Excerpted records Block Start

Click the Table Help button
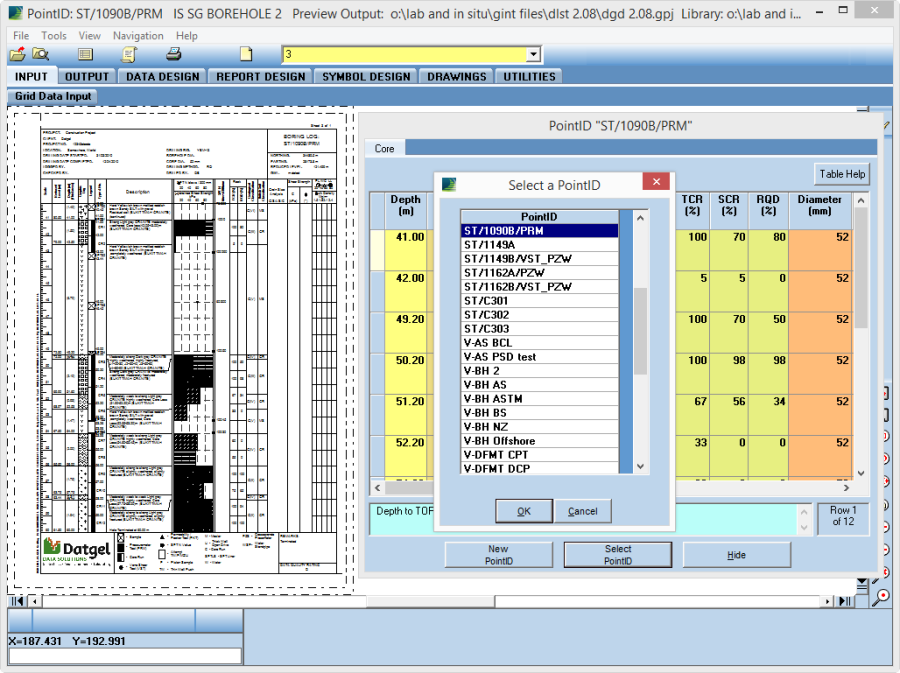900x673 pixels. (842, 174)
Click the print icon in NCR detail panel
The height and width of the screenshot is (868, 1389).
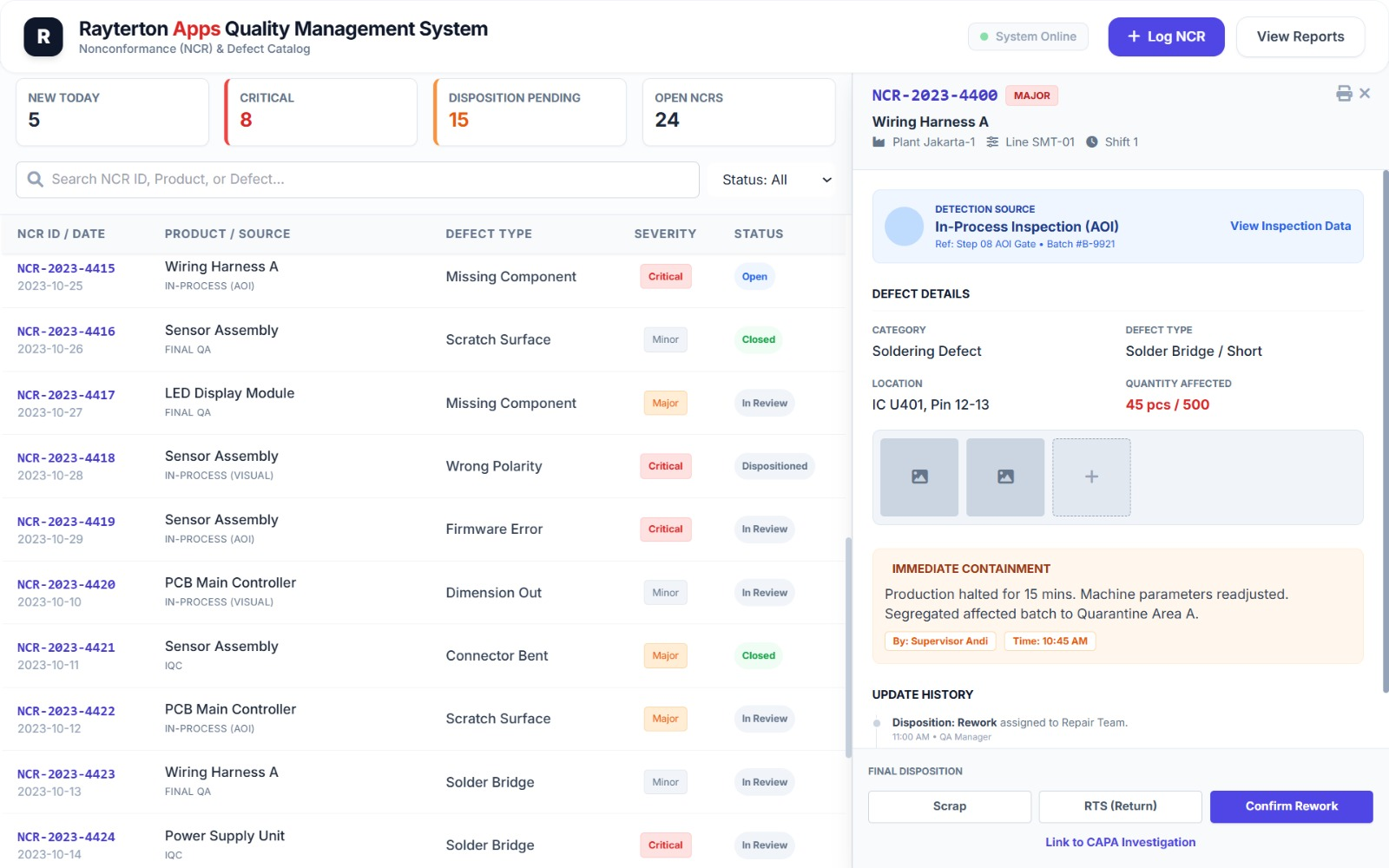point(1344,94)
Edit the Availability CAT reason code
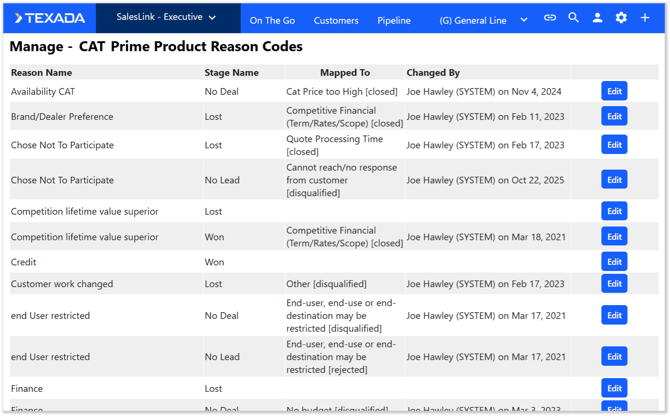The image size is (670, 416). (x=614, y=91)
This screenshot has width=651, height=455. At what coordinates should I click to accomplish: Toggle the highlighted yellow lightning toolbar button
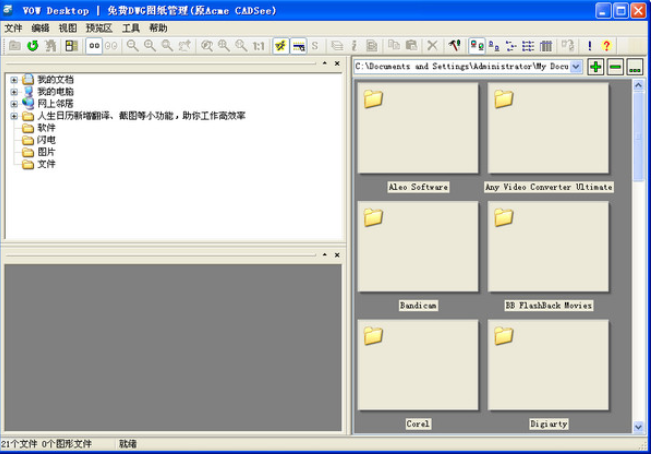[x=281, y=46]
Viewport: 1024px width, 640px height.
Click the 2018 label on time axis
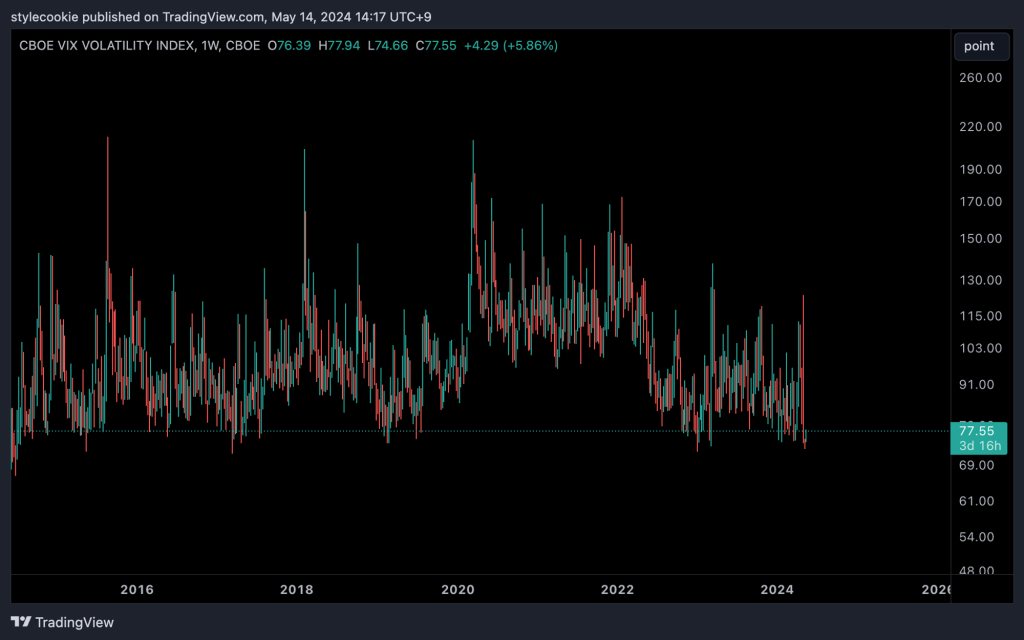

Excerpted records Block End

What the exercise asks | Would you repeat the complete listing exactly, excluding each picture it holds?

Written response |
Click the Table Help button
900x673 pixels. (842, 174)
Click the print icon in NCR detail panel
The height and width of the screenshot is (868, 1389).
point(1344,94)
Edit the Availability CAT reason code
The image size is (670, 416). (x=614, y=91)
This screenshot has width=651, height=455. At what coordinates should I click to accomplish: Toggle the highlighted yellow lightning toolbar button
[x=281, y=46]
Viewport: 1024px width, 640px height.
Click the 2018 label on time axis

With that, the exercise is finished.